The present invention is a color filter formed by sequentially laminating a transparent conductive film and an overcoat layer so as to cover a black matrix layer and a color filter layer formed on one surface of a transparent substrate. A color filter for an IPS mode liquid crystal display device, in which the adverse effect of static electricity is prevented, and alkali metal ions and the like are eluted into the liquid crystal material to hinder the operation of the liquid crystal and reduce the display quality.

Further, by using the color filter for the IPS mode liquid crystal display device, the adverse effect of static electricity is prevented, and alkali metal ions and the like are eluted in the liquid crystal material, which hinders the operation of the liquid crystal and deteriorates the display quality. This enables an IPS mode liquid crystal display device that does not operate.

[Brief description of drawings]

FIG. 1 is a cross-sectional explanatory view of a pixel portion of an embodiment of a color filter for an IPS mode liquid crystal display device according to the present invention.

FIG. 2 is an explanatory diagram showing a cross section of a pixel portion of an example of an IPS mode liquid crystal display device.

FIG. 3 is an explanatory diagram showing a cross section of a pixel portion of an example of a TN mode liquid crystal display device.
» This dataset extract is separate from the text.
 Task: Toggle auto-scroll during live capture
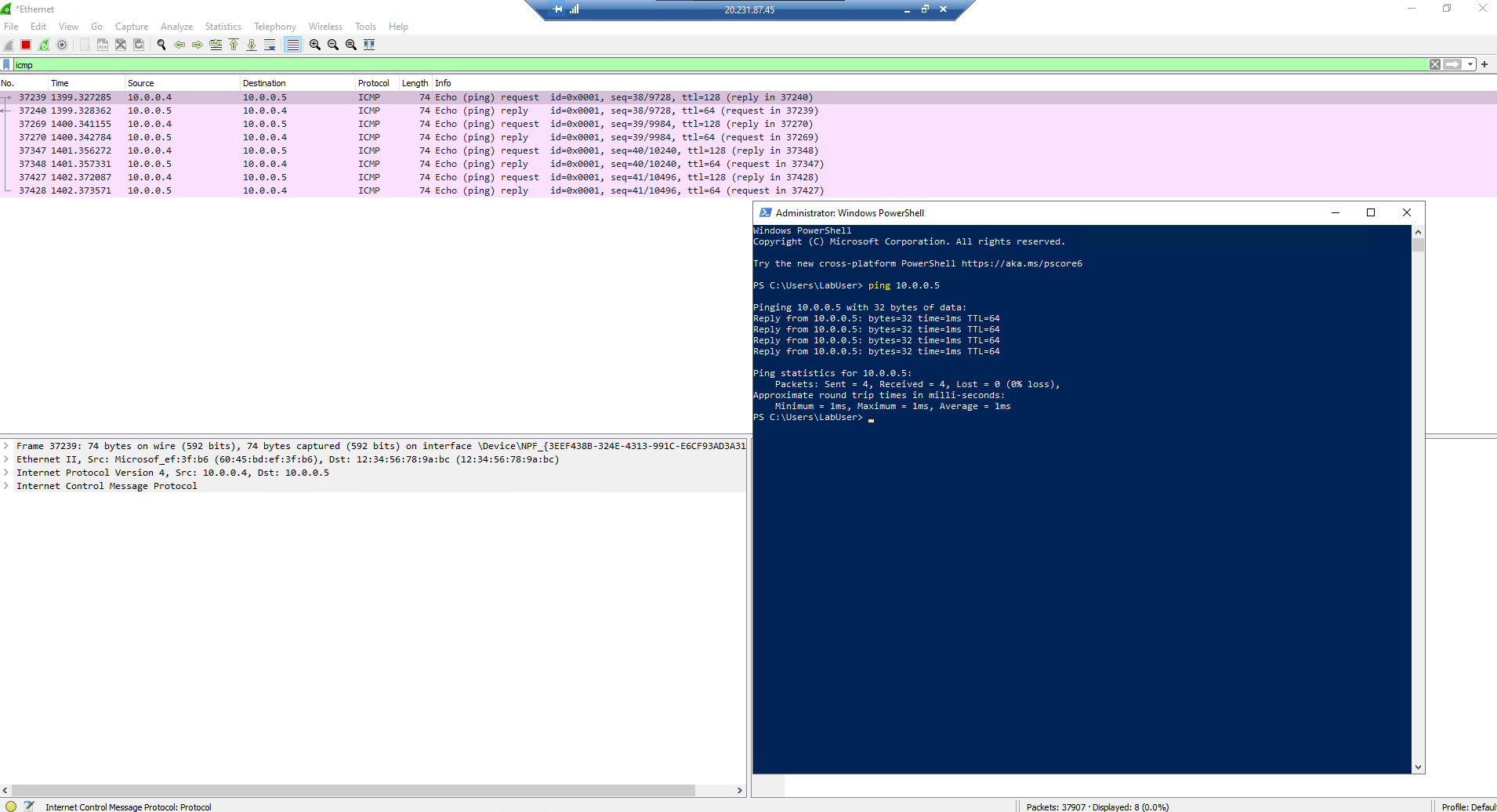pos(270,45)
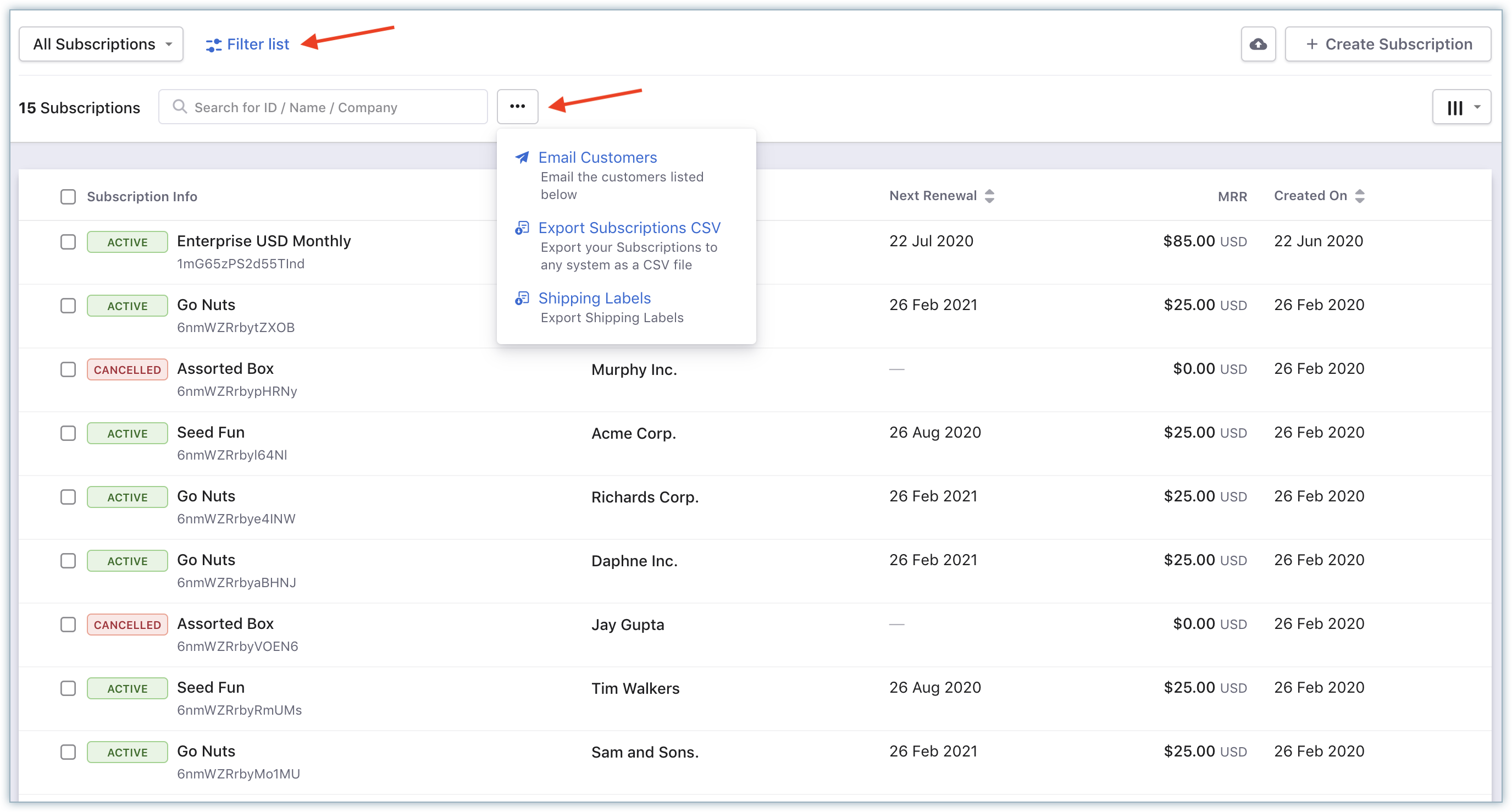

FIG. 4 is a cross-sectional view showing a structure of a color filter for an IPS mode liquid crystal display device having a conductive film formed thereon.

[Explanation of symbols]

1 ... IPS mode liquid crystal display device 2 ... TN mode liquid crystal display device 3, 4 ... Color filter 5, 6 ... TFT substrate 10, 11 ... Transparent substrate 12 ... Black matrix layer 13 ... Color filter layer 14 ... Overcoat layer 15 ... Transparent Common electrode layer 16 ... Transparent pixel electrodes 17, 18 ... Polarizing layers 19, 29 ... Liquid crystal materials 20, 30 ... Electric field 25 ... Metal common electrode 26 ... Metal pixel electrode 40 ... Illumination light 45 ... Conductive thin film 50 ... TFT 60 ... Color filter 70 for IPS mode liquid crystal display device according to the present invention ... Transparent conductive film

Claims (2)

[Claims] 1. A color filter for an IPS mode liquid crystal display device, wherein a transparent conductive film and an overcoat layer are sequentially laminated so as to cover a black matrix layer and a color filter layer formed on one surface of a transparent substrate. A formed color filter for an IPS mode liquid crystal display device. 2. An IPS mode liquid crystal display device using the color filter for an IPS mode liquid crystal display device according to claim 1.